Re: Working Group Last Call: draft-ietf-httpbis-content-disp-02 from Julian Reschke on 2010-10-03 (ietf-http-wg@w3.org from October to December 2010)

From: Julian Reschke <julian.reschke@gmx.de>
Date: Sun, 03 Oct 2010 16:01:48 +0200
To: Adam Barth <w3c@adambarth.com>
CC: Mark Nottingham <mnot@mnot.net>, HTTP Working Group <ietf-http-wg@w3.org>
Message-ID: <4CA88CCC.3010107@gmx.de>

On 03.10.2010 02:23, Adam Barth wrote:
> If you'd like some (BSD licensed) examples of that a recent browser
> implementation of the Content-Disposition header thinks are important,
> you can look at the the test cases here (scroll down to
> "content-disposition"):
>
> http://src.chromium.org/viewvc/chrome/trunk/src/net/base/net_util_unittest.cc?revision=60555&view=markup
>
> Here are some examples of things that look to be important but don't
> seem to be covered in the document:
>
> 1) It looks like the disposition-type is actually optional, even
> though it's required by the grammar.  It seems entirely possible that
> the optimal generative grammar is to require the disposition-type
> whereas the optimal consumption grammar is to default to some
> particular disposition-type if none is provided.

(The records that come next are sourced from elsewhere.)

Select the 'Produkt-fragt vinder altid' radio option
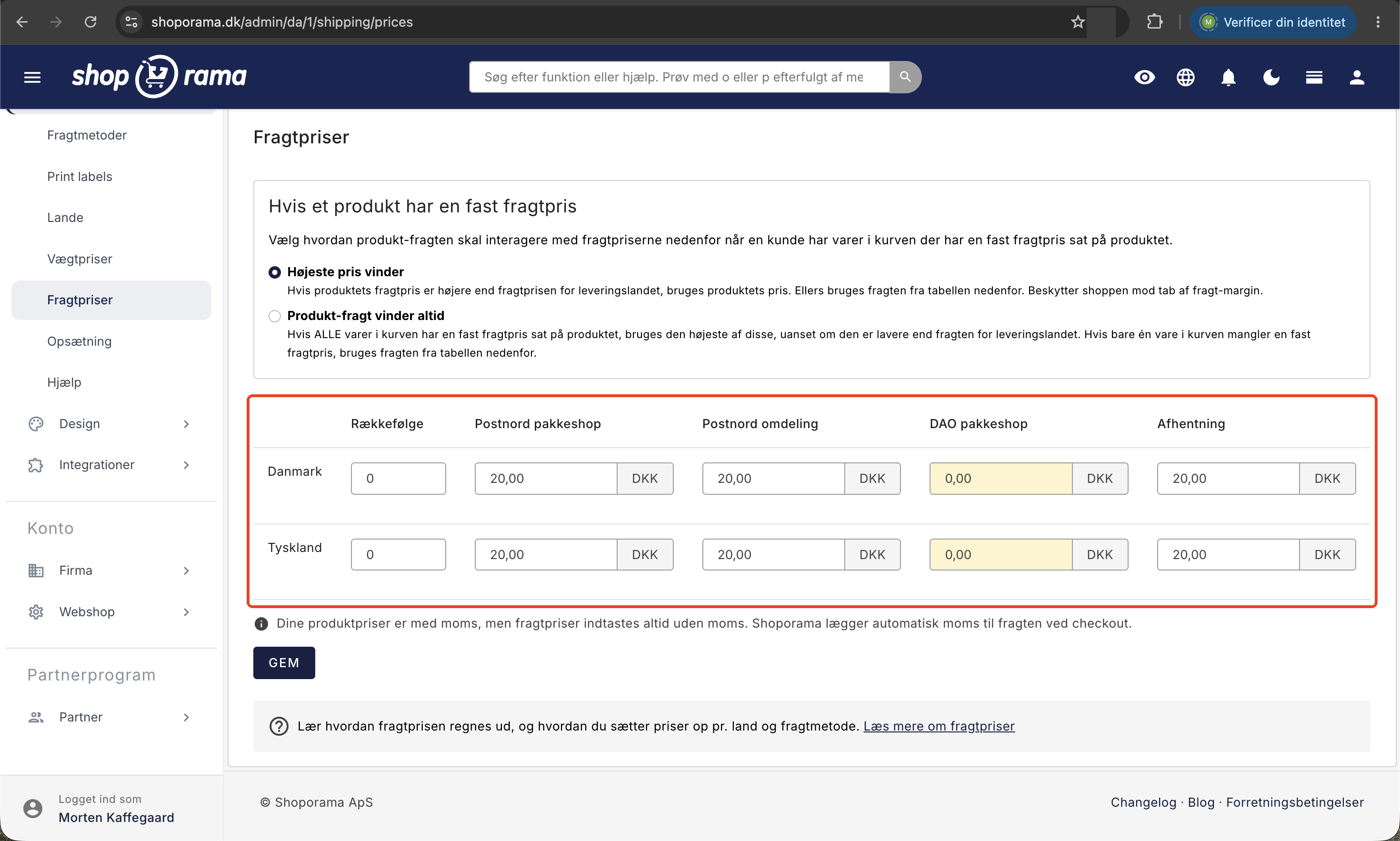Image resolution: width=1400 pixels, height=841 pixels. [x=275, y=316]
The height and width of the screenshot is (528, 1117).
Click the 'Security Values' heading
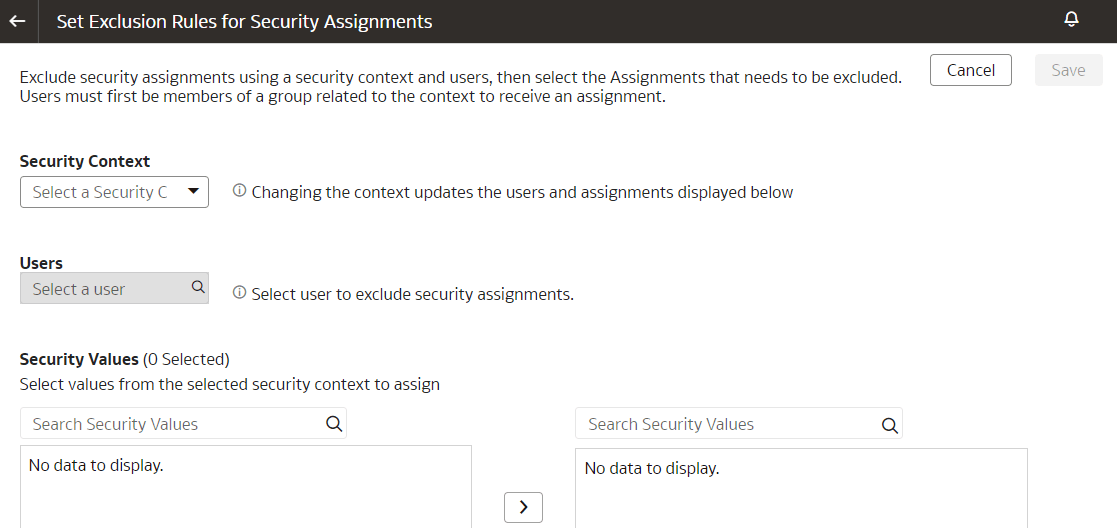79,359
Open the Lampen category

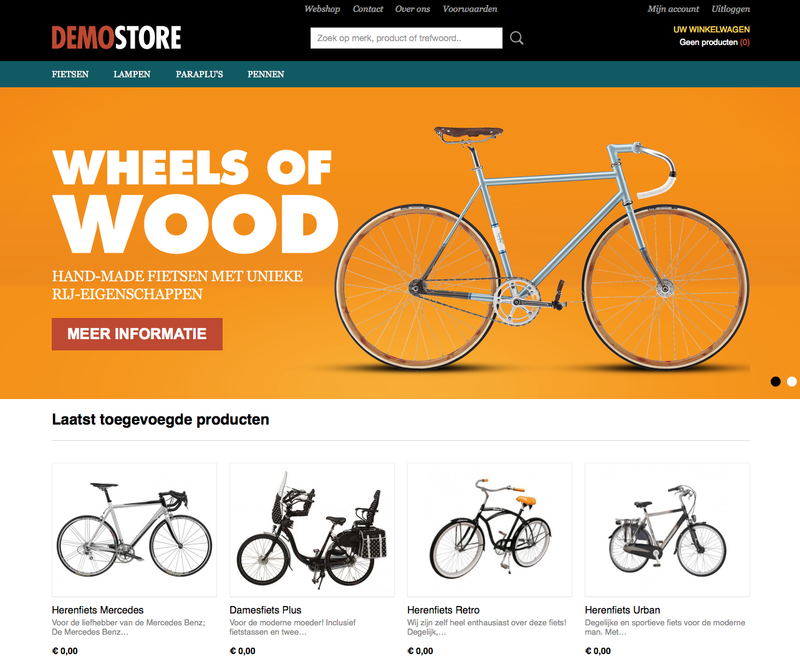coord(132,75)
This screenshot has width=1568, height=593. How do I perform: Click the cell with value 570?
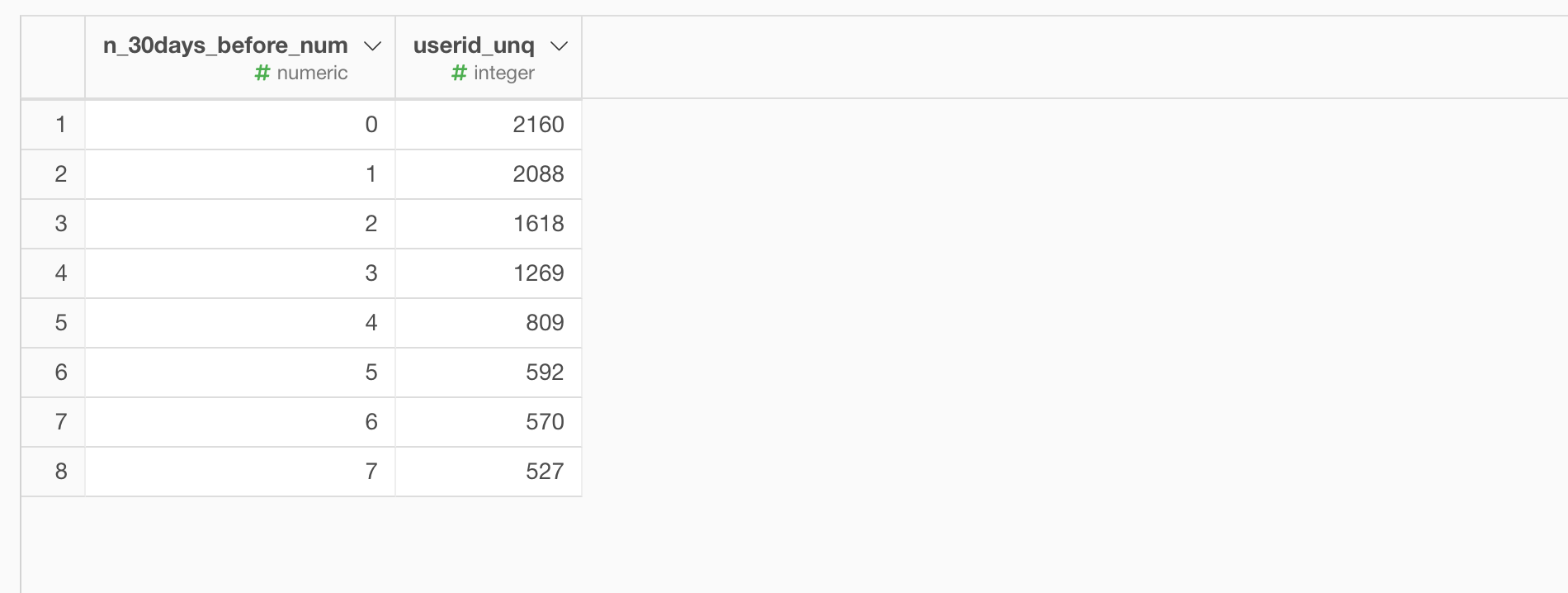click(489, 422)
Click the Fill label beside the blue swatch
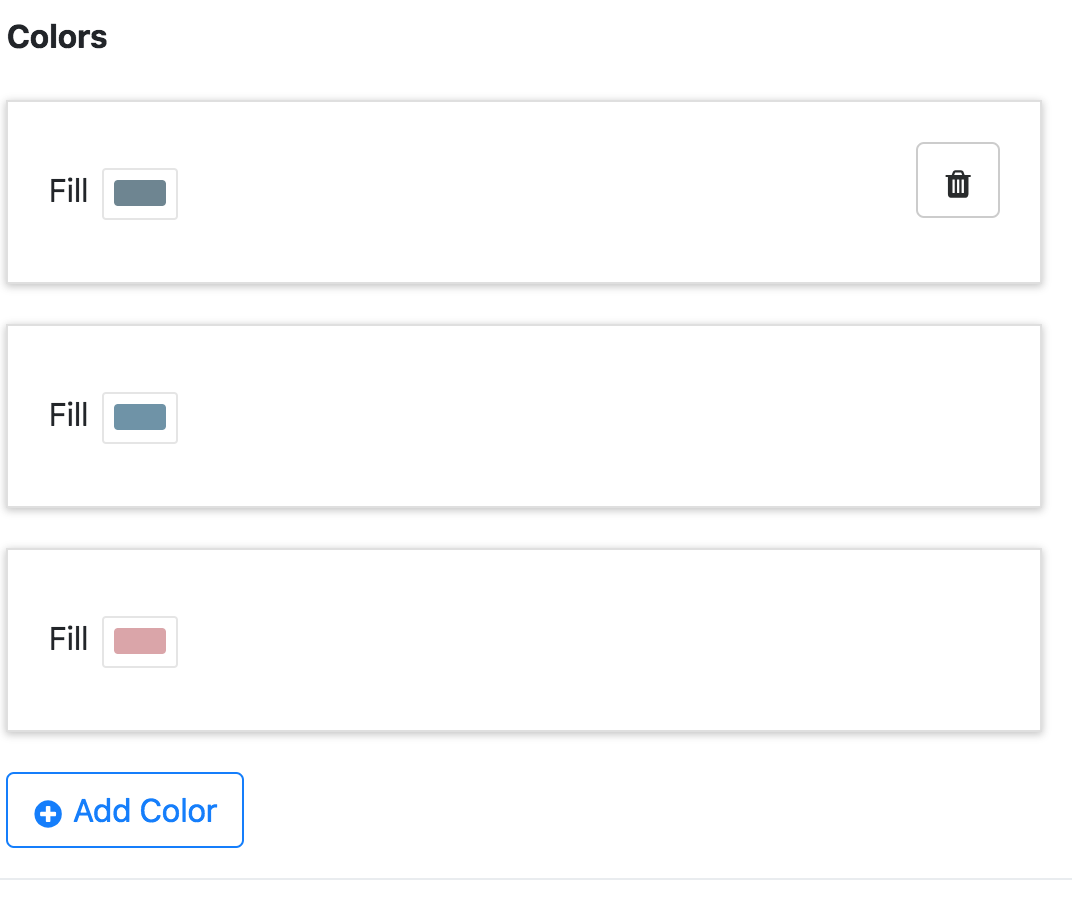 pos(69,414)
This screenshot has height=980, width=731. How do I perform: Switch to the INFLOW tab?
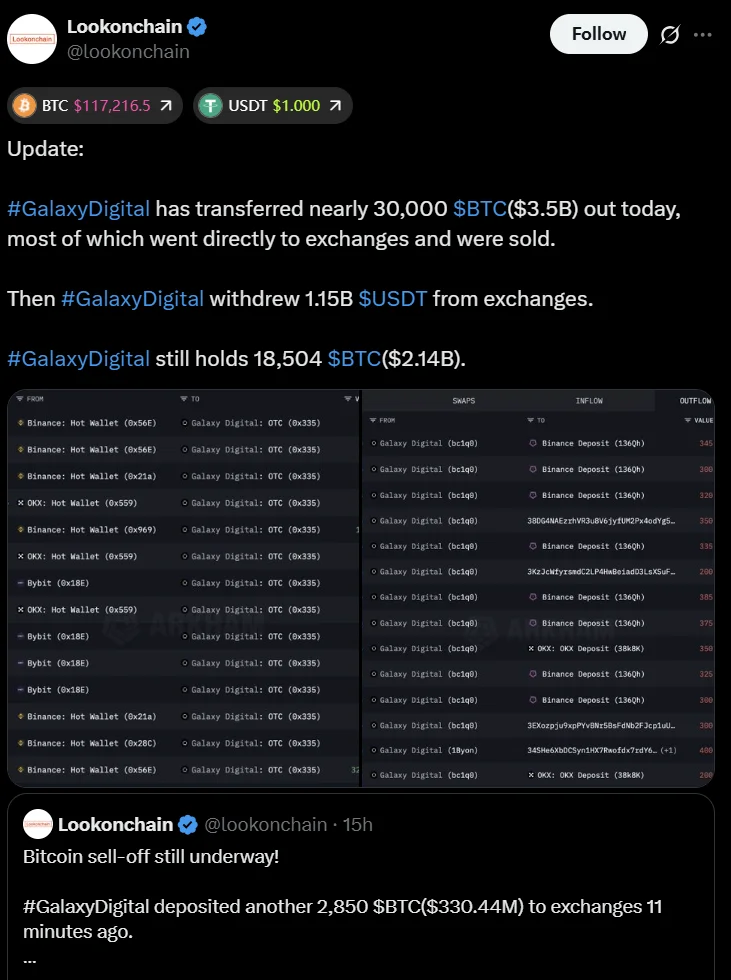point(589,401)
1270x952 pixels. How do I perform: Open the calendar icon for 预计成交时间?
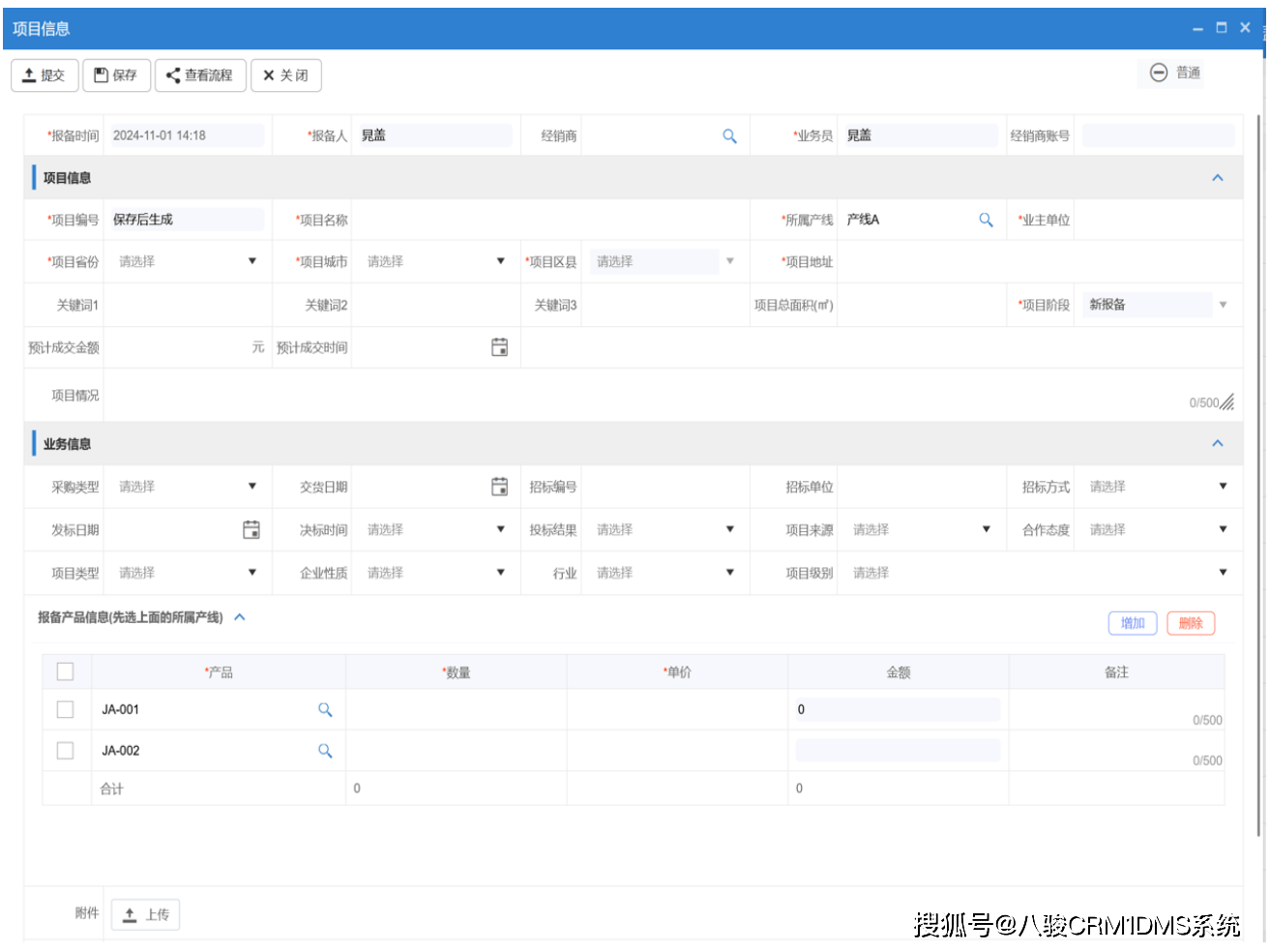click(499, 347)
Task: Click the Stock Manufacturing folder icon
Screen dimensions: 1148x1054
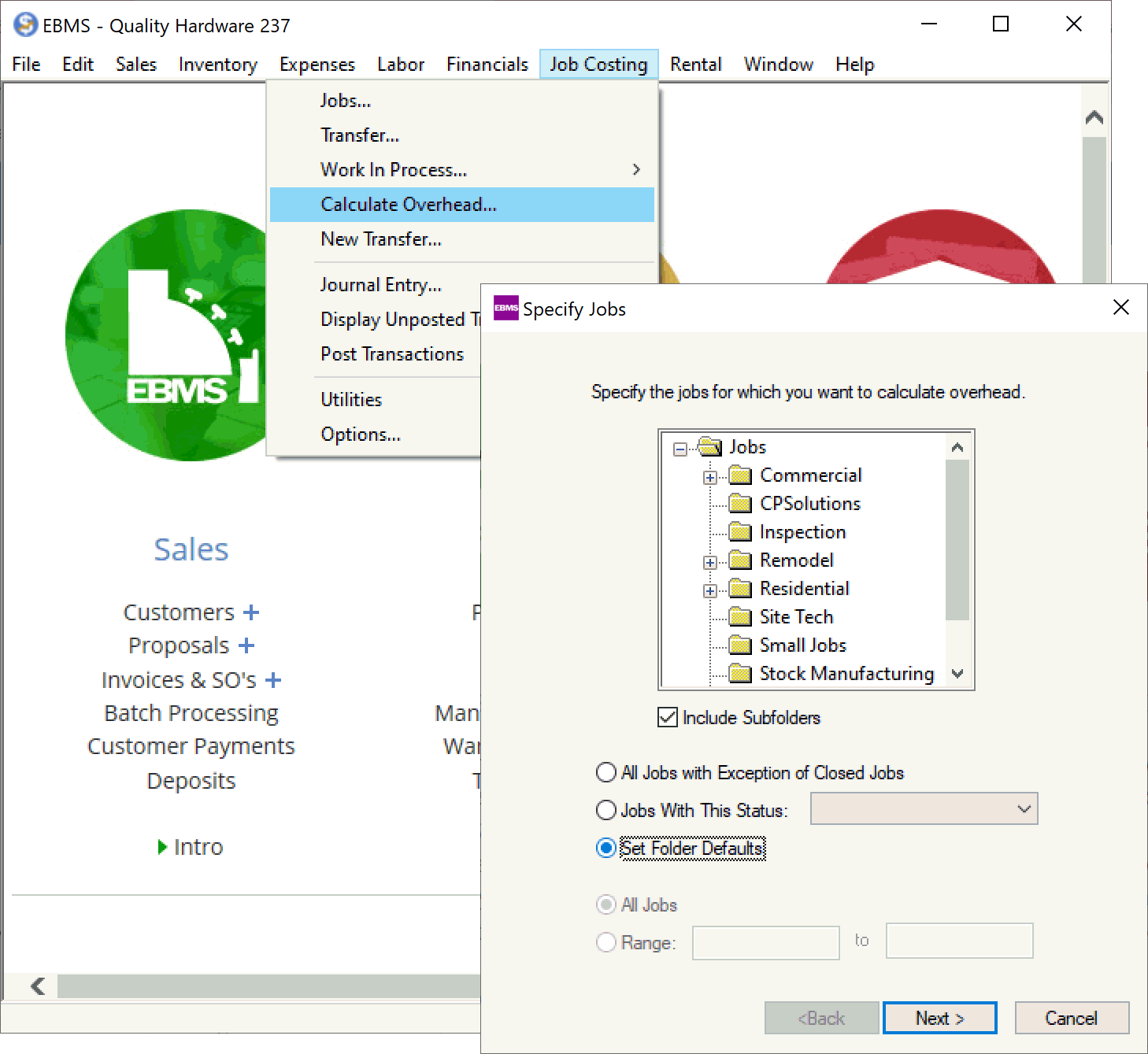Action: [x=739, y=674]
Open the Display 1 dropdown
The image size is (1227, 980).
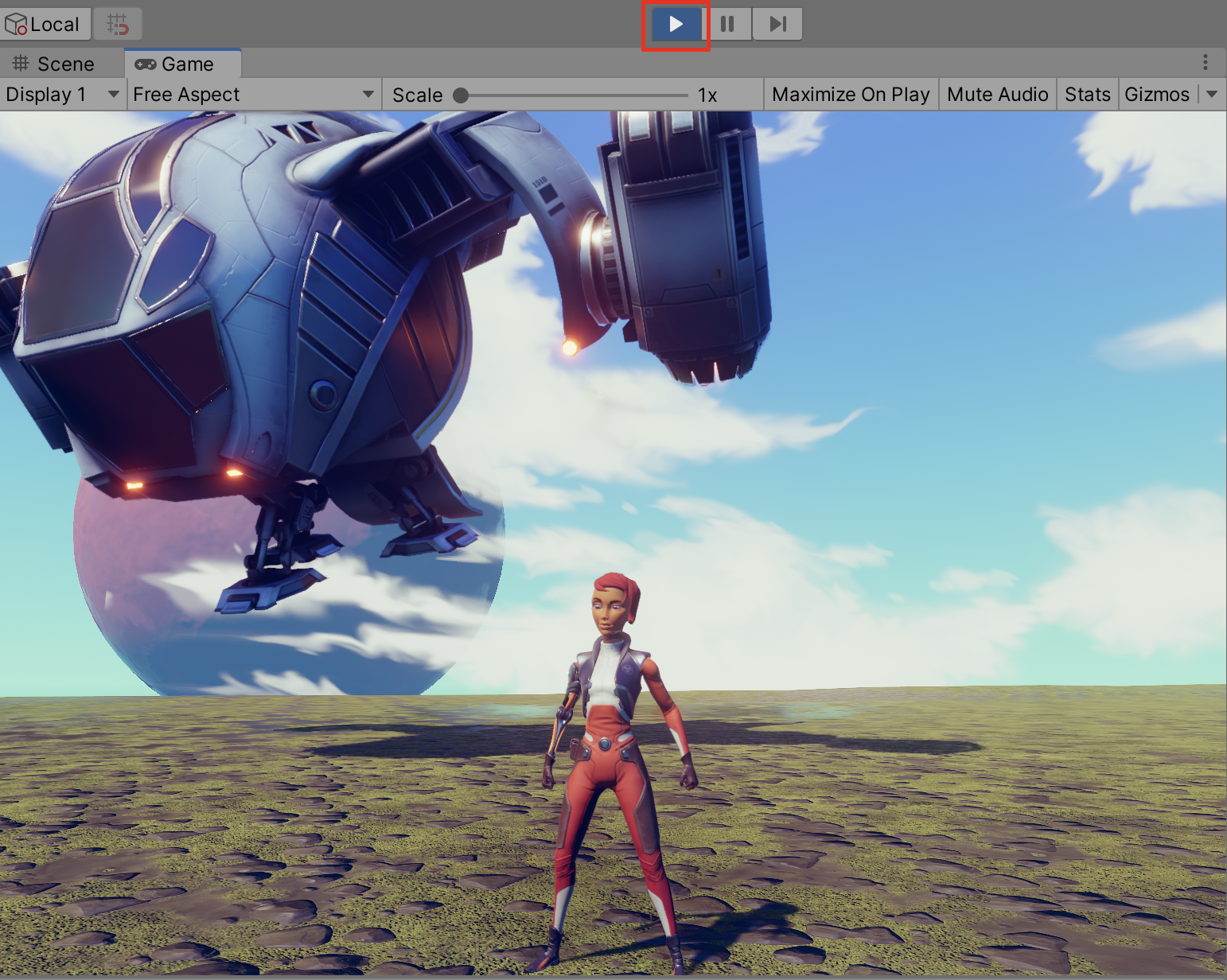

<http://greenbytes.de/tech/tc2231/#attmissingdisposition>

My tests show that the observable behavior is that the header is ignored 
(which is good).

> 2) It looks like the user agent is supposed to URL-decode the filename:
>
> Content-Disposition: inline; filename="abc%20de.pdf"
> =>  abc de.pdf

Well, it's not supposed to from a standards point of view, nor from an 
interop point of view.

> Appendix C.4 seems to indicate that that this is implemented by IE and
> Chrome.  From the comments in the file referenced above, it seems this
> is important for the Asian market.  Both according to Appendix C.2 and
> the comments in the file referenced above, it looks like the encoding
> for the unescaped is supposed to be based on the current code page,
> which admitted sucks.

It sucks totally, because it's impossible to be used in practice for an 
international audience.

The support in Chrome (which I complained about the day it came out, see 
<http://code.google.com/p/chromium/issues/detail?id=118>) might be 
well-intentioned, but will not always work as intended: long before 
Chrome and Safari where available, server implementers had to choose 
between the IE "encoding" and the RFC2231-encoding (supported by Firefox 
and Opera), and at least in some cases, the IE encoding would only be 
sent based on the User-Agent string (believe me, I had to write one of 
these). Remember -- until two years ago, only IE supported this broken 
encoding; thus Chrome made the situation worse by copying IE's broken 
behavior, instead of Firefox' and Opera's.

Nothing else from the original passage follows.